Wednesday, March 1, 2006

Property Seizure Without Criminal Conviction: What Country Do We Live In?

Rep. Allen Freeman (R-Macon) wants law enforcement officers to be able to seize the vehicle of anyone arrested for a sex crime against a child under the age of 14. You are probably already applauding. So was I, for a minute. Throw the bums in jail, take all their toys, protect our children at all cost. Right? Look closer. This amendment to the already strengthened sex offender legislation passed this year would allow seizure for those merely arrested, not convicted, of one of these horrible crimes. Remember that this is a crime where there is seldom any physical evidence, and where the simple allegation can result in arrest, and especially in the context of domestic disputes, this is an allegation that is all too easy to make. It's easy to think that innocent until proven guilty is not all that important, until it's your son or your husband who is accused of such a crime.

Was it too much to ask that Freeman propose something that would truly address the preventing sexual abuse of children? Like more funds to train and hire special investigators? Or legislation to support and fund special crimes against children units in every district attorney's office? Or more prevention education in our schools?

But, I'll tell you what. I could probably support Freeman's legislation, but I just don't think it goes far enough. Shouldn't we also include your average, run of the mill rapist? How about murderers? Could we also find a way to include adulterers? And we wouldn't have to prove it: just the accusation would do.

Here's the article from The Macon Telegraph:
Bill would seize cars of accused child molesters (Macon Telegraph)
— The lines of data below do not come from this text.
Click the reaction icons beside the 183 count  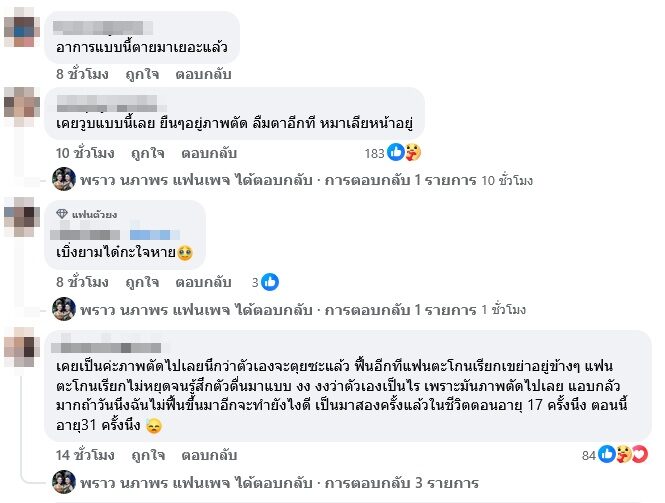[x=404, y=153]
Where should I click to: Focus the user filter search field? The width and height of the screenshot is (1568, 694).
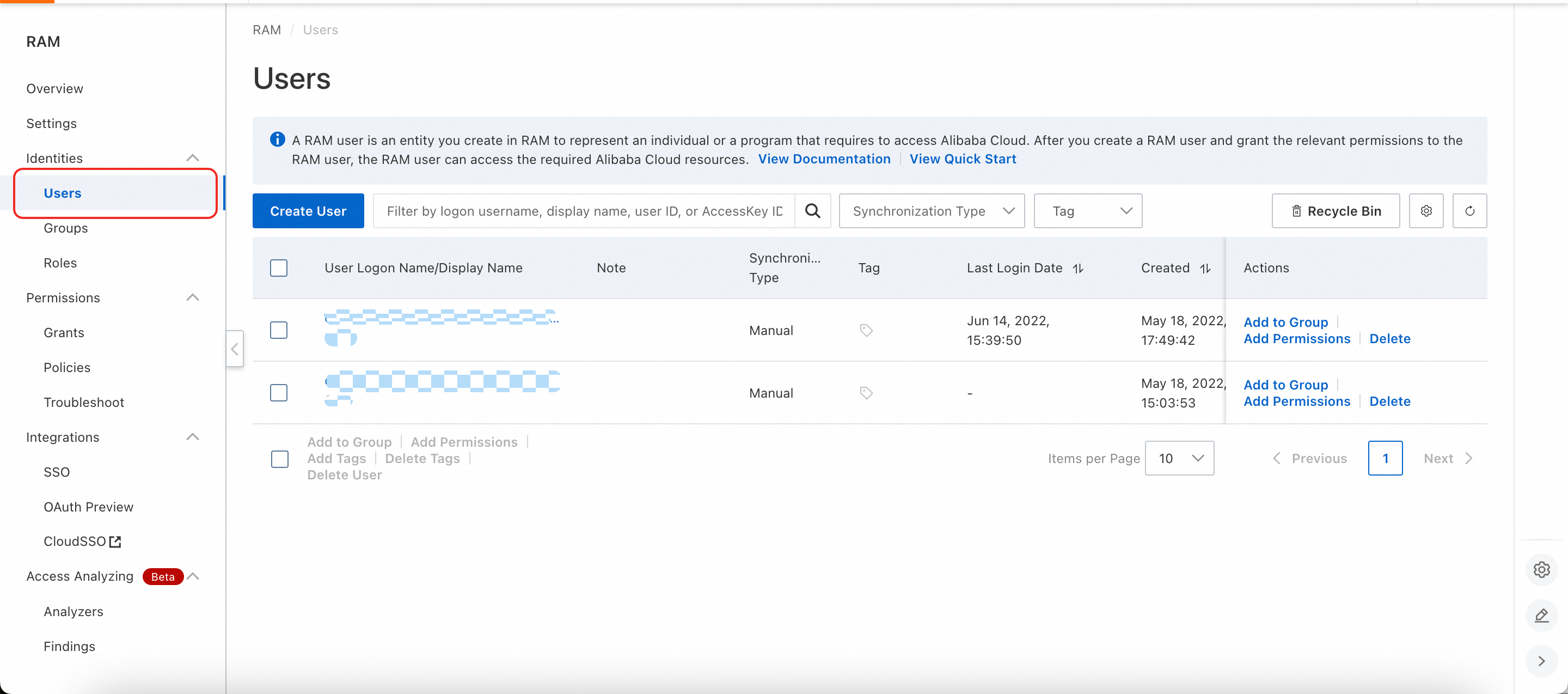[584, 211]
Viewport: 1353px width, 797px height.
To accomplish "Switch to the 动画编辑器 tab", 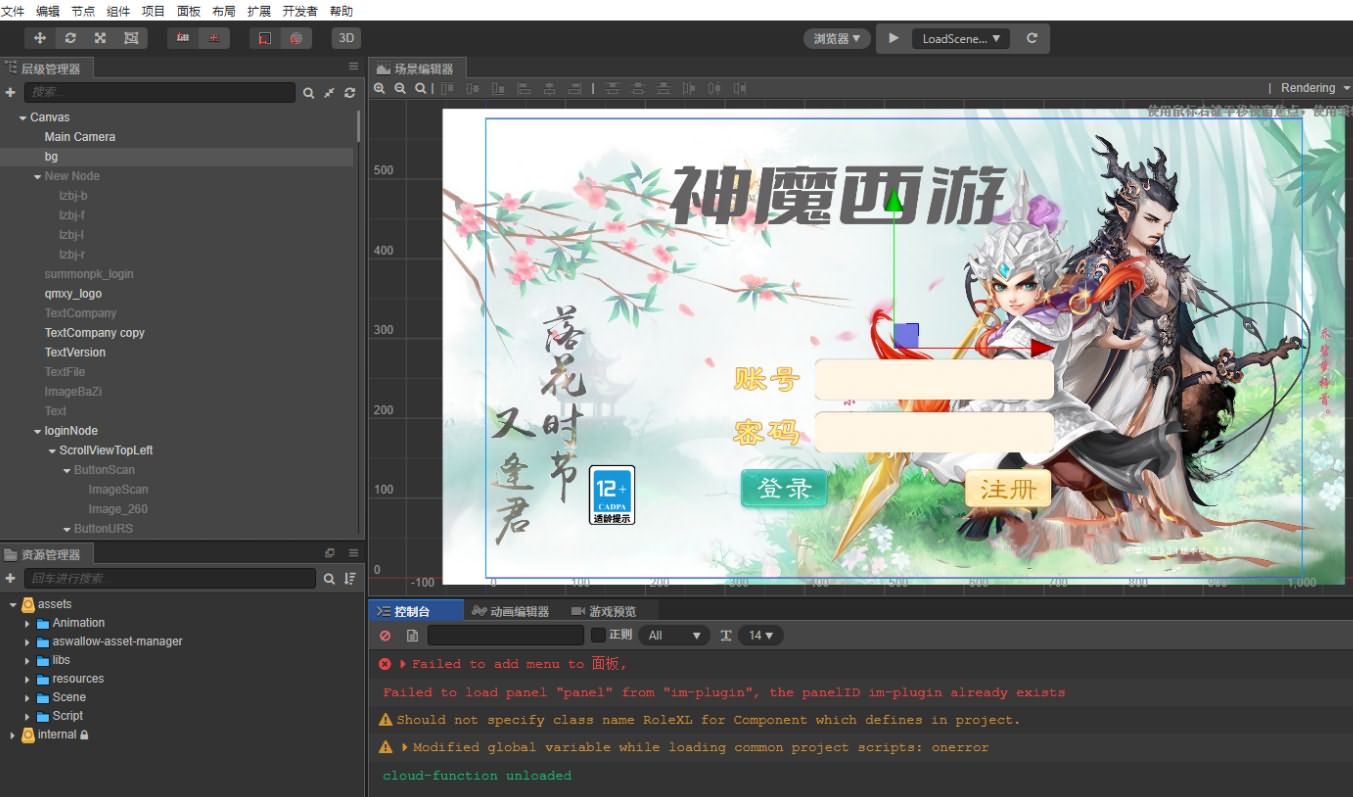I will coord(510,611).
ATLANTA - A Macon lawmaker wants to allow law enforcement officers to seize the cars of anyone arrested for a sex crime against a victim younger than 14.
The civil forfeiture penalty is an add-on to the harsher punishment included in a sex crime bill passed this session, said the sponsor, Rep. Allen Freeman, R-Macon.
"This is complementary to the sexual predator bill that we've already passed," Freeman said. "It's just another deterrent."
The bill amends current law that allows seizure of vehicles used in pimping underage prostitutes.
House Bill 1465 provides that automobiles could be seized upon arrest of anyone arrested for any of several serious sexual offenses against children. Only the registered owner of the car could be so punished.
"I wanted to make sure that if somebody's son were arrested while driving their parent's car, that the parents wouldn't be subject to it," Freeman said. "It doesn't apply to rental or borrowed cars, either."
Freeman said he was unaware of any controversy about how the civil forfeiture penalty has been applied to drug suspects.
Such laws, allowing law enforcement agencies to keep the proceeds of arrest forfeitures, have been criticized by civil liberties groups and courts for alleged abuse by police. The U.S. Congress passed a reform bill in 2000 tightening requirements for such seizures, and encouraging the use of forfeiture after conviction of a crime.